Se méfier des experts

Face à cette nouvelle tentative de domination religieuse, le discours des hommes de pouvoir, de leurs conseillers et communicateurs consiste à en minimiser la portée. Pour ce faire, ils convoquent des experts. Ces derniers font valoir un certain nombre d'assertions qui concourent à nous faire accepter petit à petit des positions contraires au maintien de l'ordre démocratique. Selon eux, l'islam modéré serait la règle et son mode extrémiste l'exception. Plus prudents, certains estiment que la grande masse des croyants est surtout traditionaliste. Mais qu'importe, la question n'est pas là. Elle tient en une phrase: peut-on critiquer la religion de Mahomet comme on critique celle du Christ? N'est-on pas en droit de dire que si le catholicisme se comportait comme au temps de l'Inquisition, on le combattrait en bloc sans s'occuper de déceler les courants modérés.

Il y a encore un aspect plus essentiel. Les experts possèdent des savoirs spécialisés, la décision politique est globale. Elle est liée à la réalisation d'un projet auquel participent tous les citoyens. Le spécialiste n'est pas en avant, guidant l'homme politique ignorant, mais celui qui, derrière ce dernier, se limite à lui fournir des éléments pour définir ses choix.

Sans compter que le spécialiste, comme tout un chacun, est lié par les conventions du jour. Aujourd'hui, il affirmera l'existence d'un islam modéré. Question: est-il là pour nous tranquilliser ou est-ce l'expression d'une réalité pérenne? Avant la chute du communisme, s'est-on demandé si un communisme modéré existait? Ce qu'on savait, avec ou sans l'aide d'experts: là où il était sans pouvoir et sans arme, sa modération sautait aux yeux. Reste que l'Europe fait triste figure.
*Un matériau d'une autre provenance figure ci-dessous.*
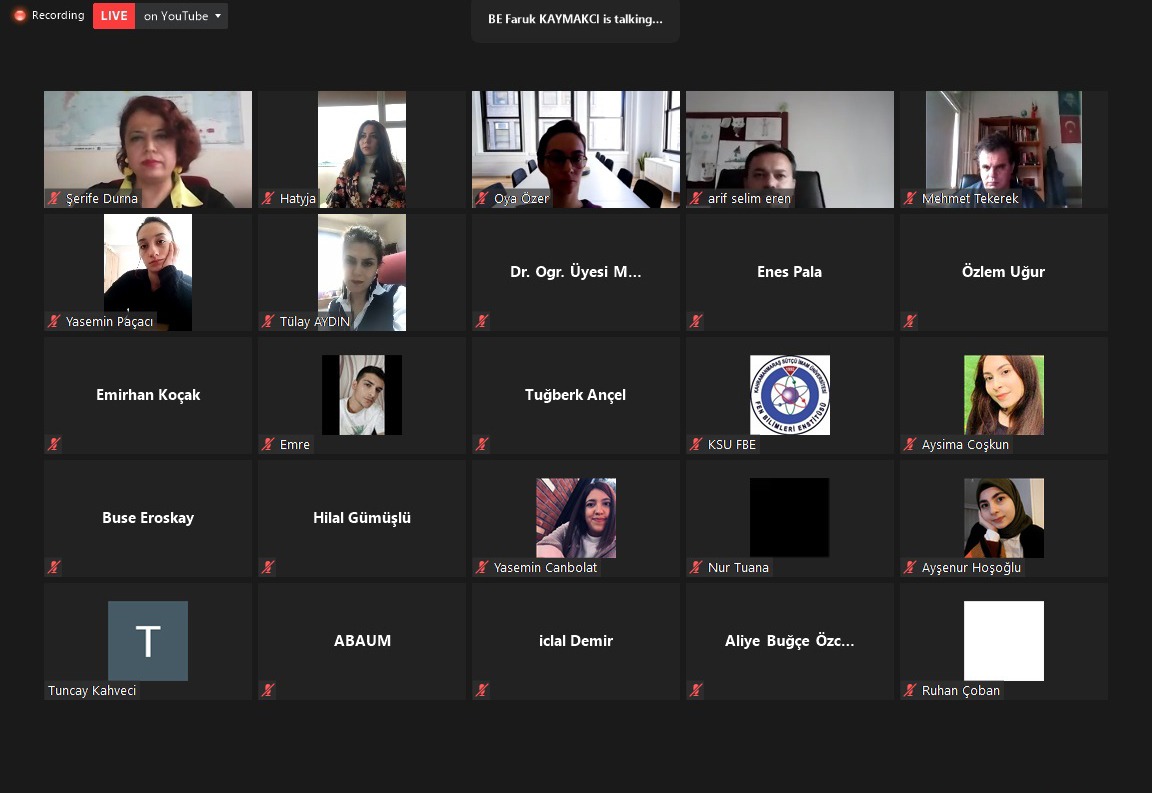Open the 'on YouTube' live stream dropdown
The height and width of the screenshot is (793, 1152).
181,16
Première puissance économique du monde -pour combien de temps encore?- elle est incapable de protéger son mode de vie, ni économiquement (elle consomme toujours autant mais produit de moins en moins), ni socialement (ses capacités de solidarité vont s'amenuisant), ni politiquement (au nom du respect de la culture des autres, elle se défait de ses garde-fous démocratiques). Résumons-nous, si les Etats-Unis sont haïs, nous ne sommes guère aimés... Un peu plus, un peu moins, qu'importe. En réalité, nous sommes haïs avec en prime un formidable mépris.